Thank you for logic-bombing this properly on the first page.
Feel free to drop your mic before exiting stage next time. :D
I think that community volunteers chosen by SE would be their best bet "like the GM system back in Everquest" these people would be in game playing and could have the ability to directly report these accounts spamming etc to SE for review to get the ban hammer at a much faster rate.
This will not stop the RMT, but it will stop the spam. Your not ever going to stop the RMT in these games, I have seen games like GW II and Neverwinter where the game itself had a RMT market for game currency, and there were still gold sellers.
Teleports, hacks, bots, are always an issue, and if first SE created a GM system they could focus their energy on creating monitoring systems for these types of third party programs.
Actually economy can be saved in easy ways:
1) Ban RMT Spammers
2) Ban teleport hackers
3) Ban Bots
4) Institute better policies for countering future bots/hackers/spammers
5) institute better gil generators like in-dungeon mobs drop more gil.
economy fixed. The biggest step is 1 through 3. They really really really really need to start getting their ass in gear and banning the people that are ruining the economy by cheating. It's really whats driving me to stop playing. Not the toxic players, that I can ignore. The bots though are so overdone it's stupid.
Go look at how wow handles it, you almost never see spammers or hackers.
No matter what you do, a company will never be able to solve the RMT problem completely -and- keep your customers, the best that can really be done is to solve the problematic actions of the RMT employees; Such as the chat-dominating spam or the teleport hacks, ect.
For the most part, WoW has gotten it right on their anti-RMT actions.. they haven't stopped it completely, but they have curtailed the advertising and the exploits that the RMT community uses that the average player does not notice it's existence and/or is not effected by them; In the case they identify large amounts of gold being transferred, they investigate and take the time to see if it was really RMT instead of just applying the ban-hammer and and let CS sort it out (Ie. Did the person buy a level 90 epic sword from you for a million gold, or did you trade them some roast chicken).
Is Blizzard's system perfect? No.. but they've found a balance between policing the RMT and the quality of life for regular players. Square also needs to find this balance, and i hope they find it soon.
Grinding session? Some days I feel like I'm logging in for nothing more than a botter/gil-seller reporting session.
I understand how important it is to report cheats but it disheartening to see the same ones out days or weeks after you reported them. And gil sellers now seem to be finding ways to bypass blacklists...
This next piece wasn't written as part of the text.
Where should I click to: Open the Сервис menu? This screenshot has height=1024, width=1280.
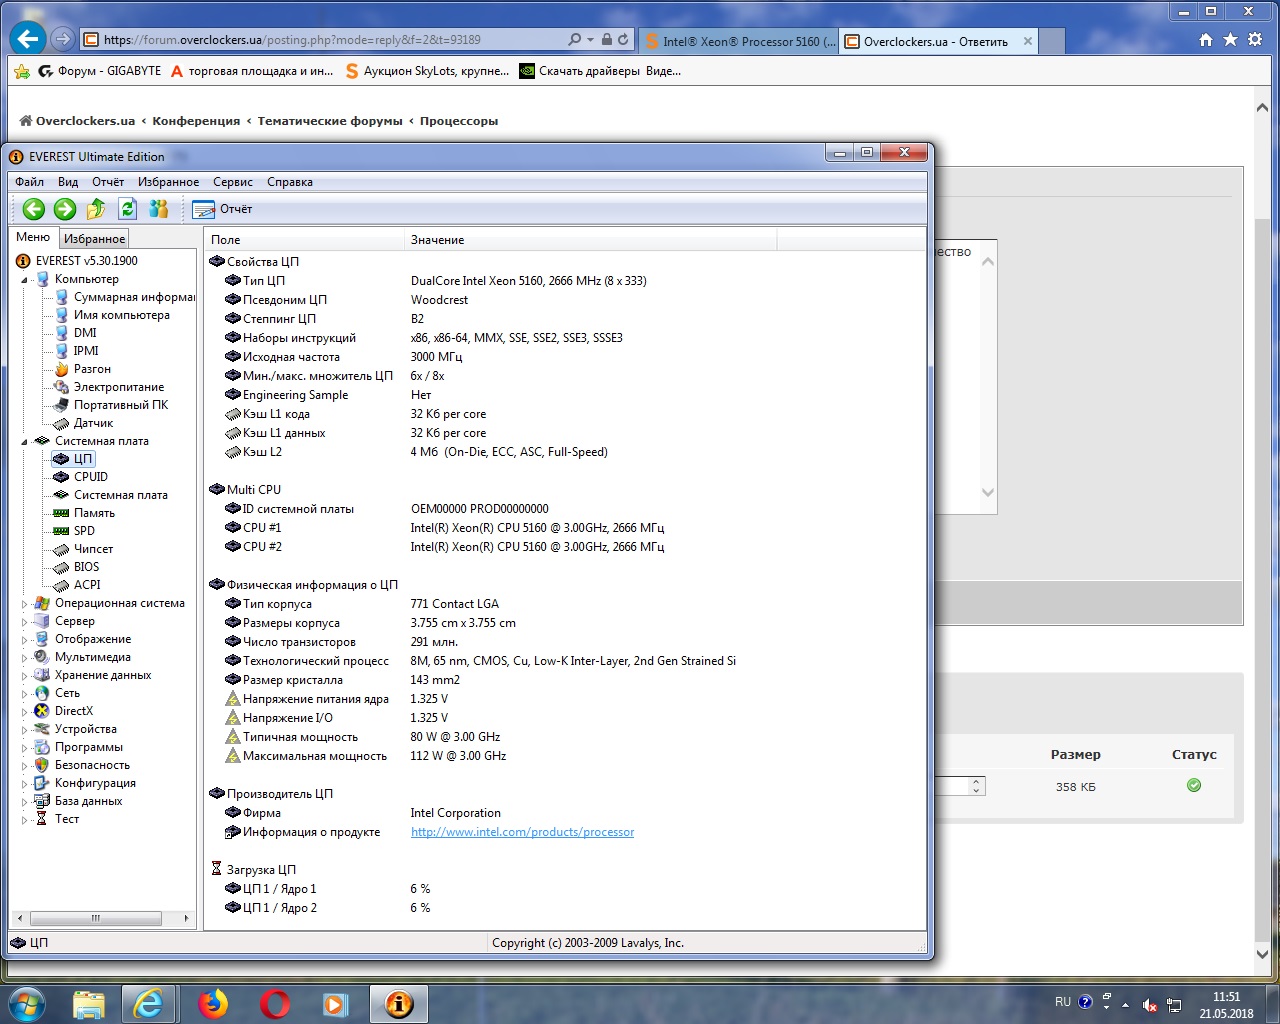click(233, 182)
The only company that I know of, and made reference to in one of my other posts, that has a pretty good track record against RMT is CCP with Eve Online. Even they have a hard time trying to discern between legit player and RMT. They have an entire department, to my knowledge anyway, devoted to this and it's only a few people doing it. It's extremely hard and stressful to try and investigate so many people, to track every transaction that could be fraudulent. It's not as easy as some of you think it is. I'm not even educated in it, and I know it's nearly impossible to enact something that will protect players and punish evil-doers.
Here is how SE can fix RMT. They can sell fanstasia potions to players for IRL money, and then the player can then choose to either use the potion, or sell it on the market. Players who would buy gil from a 3rd party would then goto the SE store and buy the potion to sell for money instead of RMT websites. They could also sell game time cards to people, that can then be sold on the market to players who cant afford a subscription, but have plenty of gil to pay for one.
Since RMT would have to compete with SE, they would go out of business, because it would not be profitable enough for them.
Sounds like what 'murica did in the Vietnam War: "We had to burn down the village to save it."